Fear that API best practices around change management are culturally a 180 degree switch from an agility culture.
Agile of course is fundamentally centered on accepting business change as a natural part of the flow of building systems.
API economy is based on contract-centric integrations
Contracts don't change or customers get angry is our orthodoxy.
There does seems to be a tension here.
But why? Surely if there's new value, customers should accept change? It's an obvious value exchange? Some dev cost for some new super-duper must-have functionality?
To understand this we've got to examine what most of the API economy is made of.
It's mostly integrations between systems that were suddenly cost-effective because they didn't require a large systems integration project. Instead they were largely self-service due to published APIs - internal or external.
This generated wonderful moments of business value to cost ratio.
This is the moment where I get to give some side-eye to all the business guys yesterday saying “Don’t focus on the technology.”
Of course they all forget that it was the technology simplification that enabled the API economy in the first place.
SHHHH - don’t tell the MBAs - they think they invented it ;-)
But is this sustainable? It's only sustainable if the initial low project cost is matched by low ongoing maintenance. And that only happens with stable contracts. If you have to revisit your project regularly , even if there's cool new stuff, the scale of the project suddenly went back to the previous cost and we're not in API economy land anymore.
So how do we bring our Agilistas who are worried about calcification along on our API journey with us?
Now there are a whole bunch of technical issues that the community has gotten to a point of mature discussion on - doing versioning right - where right is a religious belief - being the main one - that help tremendously in enabling change. And you must put a rational versioning policy in place or go down the road of full HATEOS.
Patrice is going to save us this afternoon with his talk.
But I want to focus on two other techniques.
One is totally counterintuitive
Big Design Up Front enables agility with APIs.
Don't ship an MVP of an API that enables just one customer scenario. Pick a second one, ideally as far away in the domain as you can and design and ship that too.
In stretching your design for those two scenarios, some part of your design brain will start to interpolate, and leave enough whitespace for most everything in-between.
Whitespace is key in early stage API designs if you don’t want to end up with something that looks crazy once you start adding new scenarios.
You need breathing room for everything that will come afterwards.
The other comes back to change and the core self-service nature of the API economy.
You need to make change ITSELF self-service.

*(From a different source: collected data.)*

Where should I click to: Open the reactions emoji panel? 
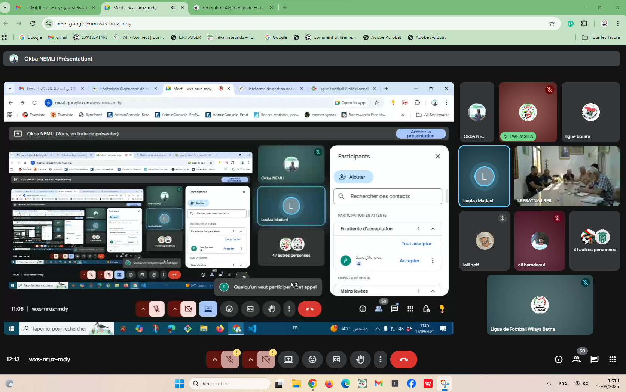312,359
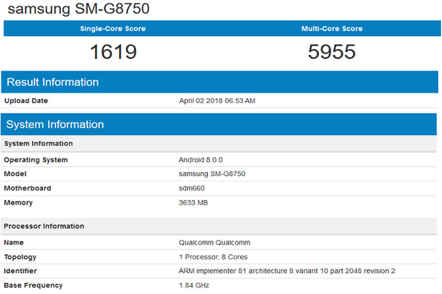Image resolution: width=442 pixels, height=294 pixels.
Task: Click the Model row label
Action: coord(15,174)
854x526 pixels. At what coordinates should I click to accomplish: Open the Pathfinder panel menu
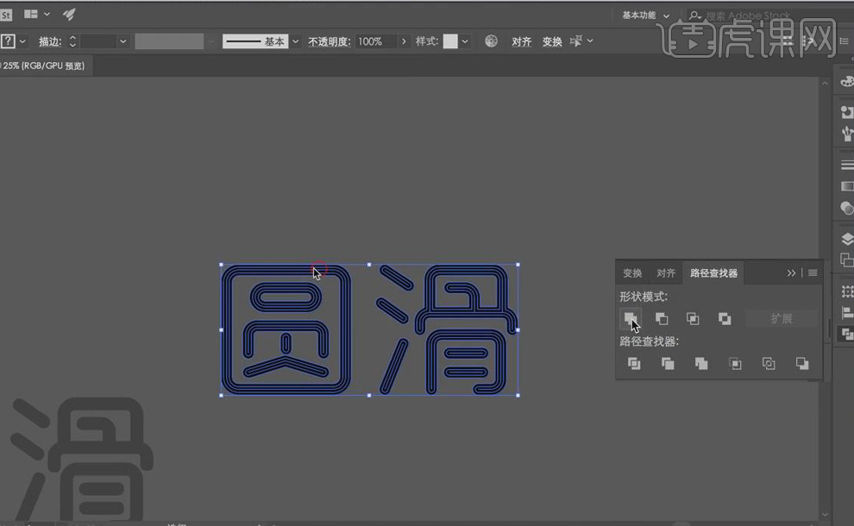pyautogui.click(x=812, y=272)

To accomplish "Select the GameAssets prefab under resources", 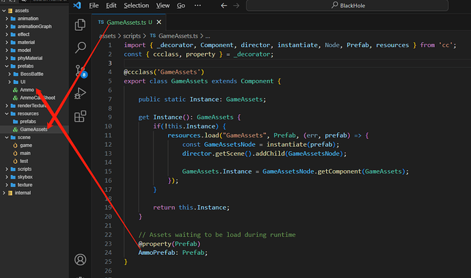I will [x=33, y=129].
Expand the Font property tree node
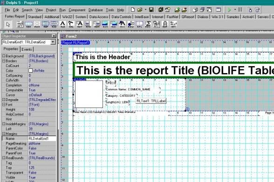This screenshot has width=274, height=182. pos(4,105)
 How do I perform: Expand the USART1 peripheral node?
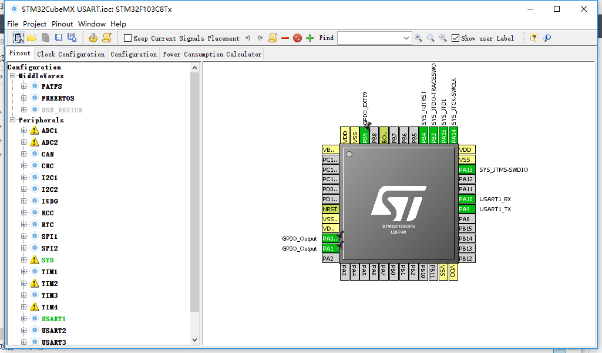click(x=24, y=319)
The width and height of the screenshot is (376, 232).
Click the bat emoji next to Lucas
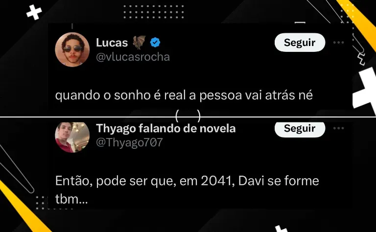pyautogui.click(x=140, y=42)
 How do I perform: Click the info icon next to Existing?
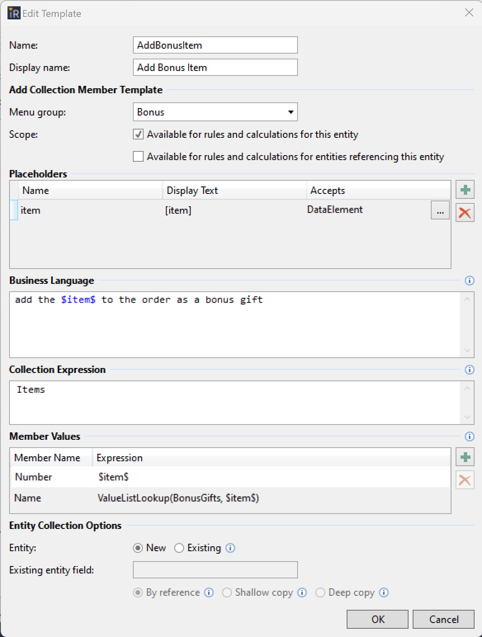pos(231,548)
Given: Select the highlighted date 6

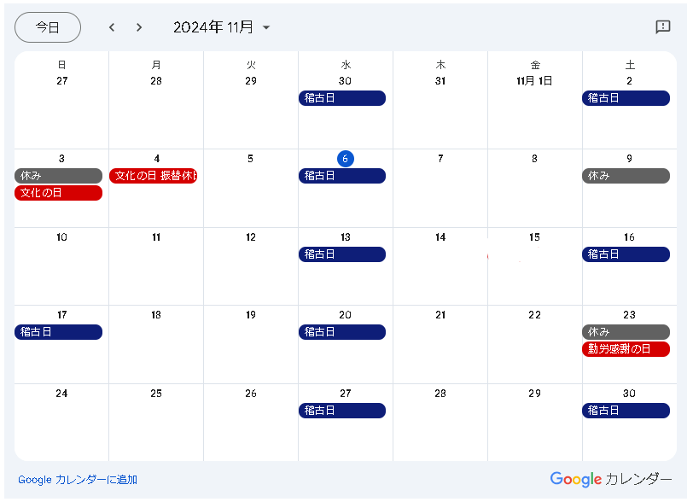Looking at the screenshot, I should coord(345,159).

Where does most change come from today?
It's either adding new pieces - a new value here or a new resource there. Any decent versioning policy can handle that.
Or it's reshaping requests and remixing the resources required.
This is most true in the explosion of mobile apps. Most people building mobile apps are super-sensitive to the number of round trips to create the experience. Whether because of performance, or network reliability, getting things down to the holy grail of a single round trip to your service is always the goal.
But they all need different stuff!
So finally, we get to Microsoft Graph, and why I feel like it's worth evangelizing the value of Graph-shaped APIs. (as well as using ours of course)
So what is the Microsoft Graph?
Who feels like they know what it is pretty well? Show of hands?
Well, its not anything to do with Visual graphing? Or much to do with charts and graphs in Excel?
Rich context, deep insights and core platform capabilities allow you to build smart applications
Here’s three things to understand it.
Privacy and especially user and organizational consent are at the center of managing API access to the quantity of user-data that we are stewards of.
Why should you care? Make data work for you… make your applications and solutions context aware
Microsoft Graph is the API to millions of organizations, and the foundation for building intelligent business process.